Anzeige gegen Polizist
Die Ermittlungen gegen die Polizisten kamen durch eine Strafanzeige vom 28. Januar in Gang. Die Generalstaatsanwaltschaft Bamberg beauftragte die Staatsanwaltschaft Coburg und das Landeskriminalamt damit. Über die Zulassung der Anklage muss nun das Amtsgericht Aschaffenburg – Zweigstelle Alzenau entscheiden.

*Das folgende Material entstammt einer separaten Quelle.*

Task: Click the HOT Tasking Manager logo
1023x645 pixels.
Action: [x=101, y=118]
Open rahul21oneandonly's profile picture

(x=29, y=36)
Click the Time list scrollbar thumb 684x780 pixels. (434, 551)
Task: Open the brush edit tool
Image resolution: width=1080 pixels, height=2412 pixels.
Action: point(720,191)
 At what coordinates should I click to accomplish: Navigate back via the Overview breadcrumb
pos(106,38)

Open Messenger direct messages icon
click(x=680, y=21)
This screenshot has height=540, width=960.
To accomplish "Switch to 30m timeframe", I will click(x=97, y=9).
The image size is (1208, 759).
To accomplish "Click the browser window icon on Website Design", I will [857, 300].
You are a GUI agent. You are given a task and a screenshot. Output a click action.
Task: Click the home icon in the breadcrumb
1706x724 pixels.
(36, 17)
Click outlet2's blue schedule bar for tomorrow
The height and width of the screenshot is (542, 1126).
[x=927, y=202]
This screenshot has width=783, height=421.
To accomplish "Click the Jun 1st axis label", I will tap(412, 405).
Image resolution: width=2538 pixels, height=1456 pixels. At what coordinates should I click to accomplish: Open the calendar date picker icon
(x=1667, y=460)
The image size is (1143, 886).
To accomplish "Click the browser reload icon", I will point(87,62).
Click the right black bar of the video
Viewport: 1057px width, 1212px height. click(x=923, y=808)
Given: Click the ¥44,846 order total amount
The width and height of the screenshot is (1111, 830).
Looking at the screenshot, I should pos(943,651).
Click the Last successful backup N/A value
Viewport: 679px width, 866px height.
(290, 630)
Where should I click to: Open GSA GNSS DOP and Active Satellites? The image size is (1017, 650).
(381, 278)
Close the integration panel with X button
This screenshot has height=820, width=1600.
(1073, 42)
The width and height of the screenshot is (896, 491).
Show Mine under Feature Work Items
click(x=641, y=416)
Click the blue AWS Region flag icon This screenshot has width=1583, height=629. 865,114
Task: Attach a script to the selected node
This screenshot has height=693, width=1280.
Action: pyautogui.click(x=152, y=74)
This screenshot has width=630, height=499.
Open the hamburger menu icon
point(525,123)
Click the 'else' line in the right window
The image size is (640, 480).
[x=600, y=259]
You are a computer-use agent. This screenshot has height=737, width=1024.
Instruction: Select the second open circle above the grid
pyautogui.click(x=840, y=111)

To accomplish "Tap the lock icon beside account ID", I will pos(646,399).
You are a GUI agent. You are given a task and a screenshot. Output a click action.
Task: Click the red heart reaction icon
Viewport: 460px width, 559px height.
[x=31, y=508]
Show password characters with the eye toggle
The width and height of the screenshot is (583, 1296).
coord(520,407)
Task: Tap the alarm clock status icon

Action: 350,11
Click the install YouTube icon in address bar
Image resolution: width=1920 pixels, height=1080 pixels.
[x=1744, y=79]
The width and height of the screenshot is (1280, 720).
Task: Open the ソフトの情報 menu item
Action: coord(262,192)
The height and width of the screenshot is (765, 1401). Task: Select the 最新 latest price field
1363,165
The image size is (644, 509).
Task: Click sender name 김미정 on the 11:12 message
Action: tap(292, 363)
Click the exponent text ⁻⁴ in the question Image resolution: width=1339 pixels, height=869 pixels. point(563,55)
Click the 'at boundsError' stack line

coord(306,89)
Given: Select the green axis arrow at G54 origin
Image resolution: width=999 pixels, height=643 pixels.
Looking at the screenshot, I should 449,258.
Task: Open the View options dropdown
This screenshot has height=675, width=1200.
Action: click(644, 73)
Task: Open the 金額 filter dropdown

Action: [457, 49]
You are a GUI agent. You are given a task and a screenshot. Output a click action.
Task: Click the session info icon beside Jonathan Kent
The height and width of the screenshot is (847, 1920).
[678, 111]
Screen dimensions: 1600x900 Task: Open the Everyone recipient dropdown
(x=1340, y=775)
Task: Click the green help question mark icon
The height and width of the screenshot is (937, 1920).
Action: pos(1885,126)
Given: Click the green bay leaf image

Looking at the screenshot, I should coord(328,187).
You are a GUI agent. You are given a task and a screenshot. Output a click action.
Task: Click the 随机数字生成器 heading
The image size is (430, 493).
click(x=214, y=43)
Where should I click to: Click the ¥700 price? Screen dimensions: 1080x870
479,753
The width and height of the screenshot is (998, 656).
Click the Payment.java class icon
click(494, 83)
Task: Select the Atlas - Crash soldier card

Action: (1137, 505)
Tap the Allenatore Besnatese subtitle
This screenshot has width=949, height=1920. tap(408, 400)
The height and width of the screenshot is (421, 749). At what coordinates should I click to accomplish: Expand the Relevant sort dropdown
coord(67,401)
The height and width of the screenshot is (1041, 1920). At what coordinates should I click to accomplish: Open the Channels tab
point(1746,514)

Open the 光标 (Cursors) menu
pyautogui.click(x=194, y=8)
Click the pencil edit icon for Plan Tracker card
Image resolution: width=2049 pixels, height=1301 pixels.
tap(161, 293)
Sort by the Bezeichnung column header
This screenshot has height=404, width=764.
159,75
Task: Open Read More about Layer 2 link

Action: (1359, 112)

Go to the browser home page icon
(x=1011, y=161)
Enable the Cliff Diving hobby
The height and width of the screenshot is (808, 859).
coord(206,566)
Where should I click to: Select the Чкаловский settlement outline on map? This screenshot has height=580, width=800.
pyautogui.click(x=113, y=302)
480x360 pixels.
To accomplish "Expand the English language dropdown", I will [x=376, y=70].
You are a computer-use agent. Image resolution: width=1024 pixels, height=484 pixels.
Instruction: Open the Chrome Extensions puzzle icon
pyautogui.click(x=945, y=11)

Zwei Menschen mit einem Messer getötet
Der Afghane soll am 22. Januar dieses Jahres zwei ihm unbekannte Menschen in einem Park in Aschaffenburg mit einem Messer getötet haben - einen zweijährigen Jungen und einen 41-jährigen Mann. Drei weitere Menschen wurden schwer verletzt. Die mutmaßliche Tat des ausreisepflichtigen Asylbewerbers hatte für große Bestürzung gesorgt und im Bundestagswahlkampf eine Debatte über eine schärfere Migrationspolitik entfacht.
Angeklagter psychisch krank
Der Tatverdächtige soll psychisch krank und bereits mehrfach gewalttätig aufgefallen sein. Nach dem Angriff wurde er zunächst in einem psychiatrischen Krankenhaus untergebracht. Ein Sicherungsverfahren gegen den Mann beginnt am 16. Oktober.
Auch Ersatzfreiheitsstrafe stand im Raum
Auch ohne die Ermittlungen zu diesem Vorfall hätte der mutmaßliche Angreifer schon Ende Dezember 2024 wegen anderer Vergehen für mehr als einen Monat ins Gefängnis kommen sollen - trat diese Ersatzfreiheitsstrafe aber laut früheren Angaben der Staatsanwaltschaft Schweinfurt nie an. Grund dafür sei die gesetzliche Regel, dass ein Gericht bei zwei verschiedenen Verurteilungen unter bestimmten Bedingungen eine sogenannte Gesamtstrafe bilden muss, hatte die Staatsanwaltschaft mitgeteilt. Die Entscheidung darüber habe das Amtsgericht Schweinfurt "unter anderem wegen zwingend erforderlicher Zustellungen und Übersetzungen" nicht vor dem Angriff getroffen, hieß es.
Sicherungsverfahren wegen psychischer Erkrankung
Nach der Tat hatten Ermittler schnell Hinweise auf eine mögliche psychische Erkrankung des Mannes gefunden – unter anderem entsprechende Medikamente in seinen Wohnräumen. Der Beschuldigte soll nach Vorstellung der Staatsanwaltschaft dauerhaft in einer Psychiatrie untergebracht werden. Für das Sicherungsverfahren am Landgericht Aschaffenburg sind sechs Verhandlungstermine bis zum 30. Oktober angesetzt. Die Staatsanwaltschaft wirft dem 28-Jährigen Mord, versuchten Mord, Totschlag, versuchten Totschlag, Bedrohung sowie diverse Körperverletzungsdelikte vor.